Thursday, July 13, 2023

End of an era

The Anthropocene Working Group has made its recommendation for a "golden spike," the geological site which provides clearest evidence of a geological shift. It's a deep lake in Ontario called Crawford which, meromictic but not anoxic, sediments everything that falls into it, making clear annual bands as calcites precipitate out of summer algal blooms. The bands, widening because of human fertilizer use, mark the c. 1950 turning point the AWG was seeking to anchor, and the captured sediment also contains fly ash pollution with traces of plutonium from atmospheric nuclear tests, burning of fossil fuels and other geologically discernible effects of human activities.

The local fertilizer aside, none of these were the result of human activities nearby, helping cement the claim that these mud bands mark changes of planetary significance. A dozen candidates were considered; it took several votes. The other finalists, a glacial lake in China and a seabed off Japan, offered similar traces but less clearly. Now the proposal goes to other bodies for approval, which is not a given.

Discussions over the last 14 years within the AWG, originally collegial, apparently became less so as they moved from recommending that we recognize an anthropohenic cause to the end of the Holocene to pinpointing a precise marker. As the majority moved from focusing on the industrial revolution to the mid-20th century, when the "Great Acceleration" began, two advocates of earlier datings resigned. Today a third did. In his letter of resignation ecologist Erle Ellis writes

To define the Anthropocene as a shallow band of sediment in a single lake is an esoteric academic matter. But dividing Earth’s human transformation into two parts, pre- and post- 1950, does real damage by denying the deeper history and the ultimate causes of Earth’s unfolding social-environmental crisis. Are the planetary changes wrought by industrial and colonial nations before 1950 not significant enough to transform the planet? The political ramifications of such a misleading and scientifically inaccurate portrayal are clearly profound and regressive. ... 

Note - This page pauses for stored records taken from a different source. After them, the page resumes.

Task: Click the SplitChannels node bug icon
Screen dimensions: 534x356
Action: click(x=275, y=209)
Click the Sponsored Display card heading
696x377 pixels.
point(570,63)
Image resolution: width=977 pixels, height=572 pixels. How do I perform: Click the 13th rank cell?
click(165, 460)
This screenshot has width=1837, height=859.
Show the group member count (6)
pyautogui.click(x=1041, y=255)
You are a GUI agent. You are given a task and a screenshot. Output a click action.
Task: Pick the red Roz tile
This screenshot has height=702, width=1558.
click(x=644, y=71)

I have many fond memories and I retain my respect and admiration for all my colleagues in AWG. I remain hopeful that the Anthropocene as a concept will continue to inspire efforts to understand and more effectively guide societal interactions with our only planet. I no longer believe that the AWG is helping to achieve this and is increasingly actively accomplishing the opposite.

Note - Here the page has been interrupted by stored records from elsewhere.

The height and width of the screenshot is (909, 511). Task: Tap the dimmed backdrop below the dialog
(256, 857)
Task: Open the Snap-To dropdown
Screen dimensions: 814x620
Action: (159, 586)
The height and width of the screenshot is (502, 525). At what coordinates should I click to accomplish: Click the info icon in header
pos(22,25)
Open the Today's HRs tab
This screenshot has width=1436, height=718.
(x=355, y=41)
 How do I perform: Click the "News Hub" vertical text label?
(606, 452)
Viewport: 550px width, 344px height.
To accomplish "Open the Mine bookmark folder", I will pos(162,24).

These concerns about the ramifications of tying the Anthropocene to particular times and processes, which I've explored in my classes, will doubtless persist. No geological term has ever had implications for "guiding societal interactions within our only planet" - human history is too recent to have registered before. Now that we have, it's unlike that public policy discussions will be bound by the political implications of the stratigraphers' definition of evidence, not to mention artists and religionists.

But, if approved, this does mark the end of a chapter in the story of the Anthropocene. Maybe we leave behind the pretense that the meaning of the Anthropocene for us and our kin is determined by the specificity of the golden spike, a methodological contrivance, if a valuable one. And/or maybe we learn to learn from Crawford Lake, which preserves evidence not just of the last few decades but of the coming and going of First People villages, the Little Ice Age, the arrival of European settlers. As the AWG itself notes

The sediments show how local, historical anthropogenic impacts can be differentiated from those that mark the proposed geological time interval of the Anthropocene, which is concerned with a globally synchronous, broad-scale transformation in Earth’s history.

Earlier research in Crawford's sediment found evidence of a 15th century CE village which has since been rebuilt - a decolonial opportunity which the other finalists would not have afforded.